Wiwik (35), seorang tetangga, mengeluhkan hal serupa. "Anak saya terkadang tiba-tiba bangun karena mahasiswa di sebelah nyanyi sambil main gitar. Sudah saya tegur, tapi memang bandel," tuturnya.
ADVERTISEMENT
Tumpukan sampah
Ilustrasi: Tumpukan sampah yang terabaikan, dapat menjadi lumbung pencemaran lingkungan (sumber:kumparan.com)
Masalah lain yang muncul adalah ketidakpedulian mahasiswa dalam membayar iuran sampah. Akibatnya, sampah mereka bertumpuk dan berhamburan hingga ke jalan, diacak-acak oleh kucing. Bayangkan, sampah yang tidak dibuang selama berbulan-bulan akan menimbulkan bau tak sedap dan menjadi sarang belatung.
Saya, sebagai tetangga, sangat dirugikan karena sampah itu sampai masuk ke teras rumah, terbawa oleh angin. Namun, saya hanya bisa pasrah, memaklumi mereka sebagai mahasiswa yang mungkin kekurangan uang.
Ketika diajak kerja bakti oleh warga, mereka hanya merespons dengan "baik, Pak," namun tak kunjung datang. Kontrakan tersebut bahkan sering kosong saat kerja bakti di hari Minggu, dan baru ditempati lagi setelah kegiatan selesai.
Keadaan semakin buruk ketika adu jotos tak terhindarkan. Saat itu, para mahasiswa menggelar acara dengan teman-temannya, sekitar sepuluh motor diparkir tepat di depan gerbang rumah saya, tentunya menghalangi akses untuk keluar. Emosi saya memuncak, menegur mereka, namun pemilik motor tersinggung, hingga perkelahian pun terjadi. Warga setempat melerai dan segera melakukan mediasi.
ADVERTISEMENT
"Ini akan jadi boomerang jika tidak ditindaklanjuti, karena sudah keterlaluan dan tidak saling menghargai," ujar Dul (50), Ketua RT.
Masalah lainnya adalah suara knalpot "brong" yang lantang. Mahasiswa tersebut sering pulang tengah malam tanpa inisiatif mematikan mesin motornya, menyebabkan warga yang tertidur terbangun kaget. Hal ini terjadi setiap hari. Himbauan lisan dan tulisan oleh Pak RT tak kunjung dihiraukan.
Gosip hangat
Ilustrasi: Gosip kerap kali membicarakan orang lain dengan berbagai bentuk karakternya(foto: komparan.com/ aditiya noviansyah)

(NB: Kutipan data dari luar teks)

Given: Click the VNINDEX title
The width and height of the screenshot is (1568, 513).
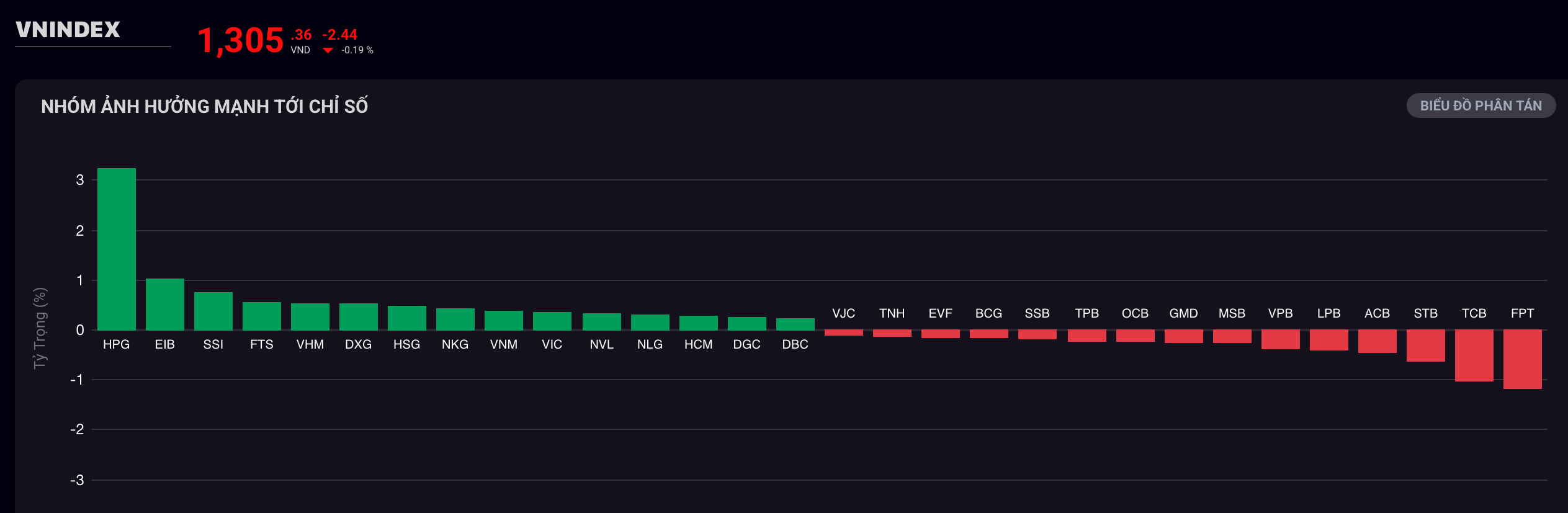Looking at the screenshot, I should (68, 30).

Keresahan warga semakin memuncak ketika desahan wanita terdengar jelas oleh tetangga, termasuk saya. Hal ini menjadi gosip hangat karena terjadi hampir setiap hari, membuat warga kompleks geram.
Menanggapi laporan warga, Pak RT melakukan cross check dan menemukan bahwa pasangan tersebut tinggal bersama pacar dengan alasan belaka, mengklaim bahwa mereka hanya teman kampus tanpa status pacaran. Setelah menggeledah isi rumah, ditemukan banyak alat kontrasepsi berbahan lateks.
ADVERTISEMENT
Kecurigaan semakin memuncak. Langkah terakhir untuk memastikan adalah menghubungi orang tua para mahasiswa, yang dilakukan oleh warga setempat dengan meminta nomor telepon.
Ketika hal itu terjadi, para mahasiswa mulai merengek dan menangis. "Kami siap bertanggung jawab, dan akan segera menikah. Tolong jangan hubungi orang tua kami," ujar mereka sambil menangis dan memohon belas kasihan.
Fenomena seperti ini sering kita temui di perkotaan, dan harus menjadi refleksi bagi mahasiswa lain agar dapat menjalani kehidupan yang seimbang antara akademis dan sosial tanpa melanggar norma-norma yang berlaku.